Togar juga mempaparkan tentang sertifikat milik Pak Wayan yang tiba - tiba balik nama.

"Karena ini bentuknya kerjasama dimintalah seetifikat tanah Pak Wayan, kemudian sertifikat itu dibawa dia. Harusnya sama - sama dong kalo mau nunjuk Notaris bahkan yang tidak diduga oleh dia (wayan) tiba - tiba sertifikat itu dibalik nama diturunin dari SHM menjadi nama PTnya dia (Ali Markus) yaitu PT yang baru yakni PT Marindo Gemilang", papar Togar

"Yang lebih parahnya lagi Marindo Gemilang ini sudah jadi SHGB (Sertifikat Hak Guna Bangunan) dimasukkan ke Panin Bank untuk dijadikan jaminan kredit nilainya mungkin ratusan Milyar. Uangnya kemana kita juga tidak tahu sampai detik ini. Sehingga kita buatlah laporan ke Bareskrim", imbuhnya.

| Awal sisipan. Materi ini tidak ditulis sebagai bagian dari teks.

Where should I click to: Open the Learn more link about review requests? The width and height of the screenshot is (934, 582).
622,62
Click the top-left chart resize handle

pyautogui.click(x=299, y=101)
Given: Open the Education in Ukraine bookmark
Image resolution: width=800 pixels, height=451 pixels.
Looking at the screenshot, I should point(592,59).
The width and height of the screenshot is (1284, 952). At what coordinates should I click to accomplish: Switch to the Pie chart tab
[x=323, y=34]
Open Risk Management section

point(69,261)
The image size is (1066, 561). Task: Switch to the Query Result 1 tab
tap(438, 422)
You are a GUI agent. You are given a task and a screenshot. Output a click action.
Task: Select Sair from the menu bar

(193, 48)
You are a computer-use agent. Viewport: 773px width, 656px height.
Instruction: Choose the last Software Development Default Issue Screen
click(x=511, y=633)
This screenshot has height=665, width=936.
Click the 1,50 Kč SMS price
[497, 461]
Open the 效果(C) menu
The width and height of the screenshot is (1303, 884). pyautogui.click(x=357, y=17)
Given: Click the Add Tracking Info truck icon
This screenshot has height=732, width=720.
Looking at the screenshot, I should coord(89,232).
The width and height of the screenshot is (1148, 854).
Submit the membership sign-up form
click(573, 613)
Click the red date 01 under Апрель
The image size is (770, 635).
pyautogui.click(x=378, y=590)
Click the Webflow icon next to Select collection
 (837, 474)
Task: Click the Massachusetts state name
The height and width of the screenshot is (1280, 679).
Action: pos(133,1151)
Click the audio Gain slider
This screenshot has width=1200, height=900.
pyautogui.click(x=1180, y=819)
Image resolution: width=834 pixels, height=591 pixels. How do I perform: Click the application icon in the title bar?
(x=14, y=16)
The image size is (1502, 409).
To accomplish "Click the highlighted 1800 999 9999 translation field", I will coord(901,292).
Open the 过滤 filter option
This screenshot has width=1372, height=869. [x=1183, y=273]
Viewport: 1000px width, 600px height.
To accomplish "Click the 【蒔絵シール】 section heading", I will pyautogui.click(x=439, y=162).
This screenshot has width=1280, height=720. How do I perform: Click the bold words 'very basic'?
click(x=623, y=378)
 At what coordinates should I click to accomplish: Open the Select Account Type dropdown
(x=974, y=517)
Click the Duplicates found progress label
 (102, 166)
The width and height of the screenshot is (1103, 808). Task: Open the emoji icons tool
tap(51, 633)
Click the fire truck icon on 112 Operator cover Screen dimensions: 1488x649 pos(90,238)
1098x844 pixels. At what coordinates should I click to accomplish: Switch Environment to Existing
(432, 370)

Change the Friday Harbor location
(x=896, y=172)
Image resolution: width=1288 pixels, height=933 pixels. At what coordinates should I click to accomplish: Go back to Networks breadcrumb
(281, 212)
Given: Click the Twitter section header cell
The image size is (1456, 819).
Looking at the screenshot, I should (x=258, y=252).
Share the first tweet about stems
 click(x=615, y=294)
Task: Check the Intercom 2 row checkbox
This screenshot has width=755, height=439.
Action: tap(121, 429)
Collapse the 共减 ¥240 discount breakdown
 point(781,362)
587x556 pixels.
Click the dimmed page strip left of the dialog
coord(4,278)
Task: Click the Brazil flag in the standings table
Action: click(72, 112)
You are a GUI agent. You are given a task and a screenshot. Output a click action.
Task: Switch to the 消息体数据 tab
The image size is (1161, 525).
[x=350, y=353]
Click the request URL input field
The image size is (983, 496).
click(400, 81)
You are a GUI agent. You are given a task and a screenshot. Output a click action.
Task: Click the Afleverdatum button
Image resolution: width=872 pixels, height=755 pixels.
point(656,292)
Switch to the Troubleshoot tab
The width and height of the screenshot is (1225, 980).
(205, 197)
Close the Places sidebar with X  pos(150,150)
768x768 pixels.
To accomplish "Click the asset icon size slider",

Togar juga mengemukakan alasannya melapor kasus ini ke Pusat yakni Bareskrim.

Berita Rekomendasi

"Karena di Pusat inikan banyak yang bisa kita minta tolong, KPK, Jokowi, DPR kita mintalah institusi - institusi independent yang masih punya hati nurani, yang hukum adalah hukum, agar bisa memantau kasus ini. Biar kembali haknya Pak Wayan", terang Togar.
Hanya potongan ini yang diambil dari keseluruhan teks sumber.